Action item — Look through the listing below for the string "will". Show each line where it occurs.

Content starts

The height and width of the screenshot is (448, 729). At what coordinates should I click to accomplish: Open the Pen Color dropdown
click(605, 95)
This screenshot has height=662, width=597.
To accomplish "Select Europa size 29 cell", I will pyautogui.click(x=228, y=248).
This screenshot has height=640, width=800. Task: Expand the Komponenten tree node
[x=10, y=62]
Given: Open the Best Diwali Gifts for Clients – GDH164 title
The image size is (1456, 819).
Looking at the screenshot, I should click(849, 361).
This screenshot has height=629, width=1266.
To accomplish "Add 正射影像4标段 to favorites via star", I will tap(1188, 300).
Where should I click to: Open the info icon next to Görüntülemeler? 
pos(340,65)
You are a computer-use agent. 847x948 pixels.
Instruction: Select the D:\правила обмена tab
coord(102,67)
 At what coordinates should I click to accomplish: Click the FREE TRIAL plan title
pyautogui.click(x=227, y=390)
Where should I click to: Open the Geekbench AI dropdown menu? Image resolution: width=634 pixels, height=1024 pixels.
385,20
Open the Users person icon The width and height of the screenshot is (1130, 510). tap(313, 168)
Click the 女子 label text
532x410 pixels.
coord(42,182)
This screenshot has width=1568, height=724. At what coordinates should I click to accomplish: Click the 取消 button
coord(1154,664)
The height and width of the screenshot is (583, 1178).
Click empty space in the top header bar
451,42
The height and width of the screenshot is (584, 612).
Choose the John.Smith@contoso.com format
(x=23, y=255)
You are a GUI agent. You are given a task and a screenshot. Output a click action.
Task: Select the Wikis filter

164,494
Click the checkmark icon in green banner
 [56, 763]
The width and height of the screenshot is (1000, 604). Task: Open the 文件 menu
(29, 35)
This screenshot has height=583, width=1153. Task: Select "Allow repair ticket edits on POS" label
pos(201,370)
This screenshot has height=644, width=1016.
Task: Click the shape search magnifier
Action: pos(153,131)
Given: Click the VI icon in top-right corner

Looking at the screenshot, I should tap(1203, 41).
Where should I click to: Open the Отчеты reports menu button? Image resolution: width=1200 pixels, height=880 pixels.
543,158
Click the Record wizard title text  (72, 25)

Content ends

Task answer —
To accomplish "Select Europa size 29 cell", I will pyautogui.click(x=228, y=248).
To accomplish "Add 正射影像4标段 to favorites via star", I will tap(1188, 300).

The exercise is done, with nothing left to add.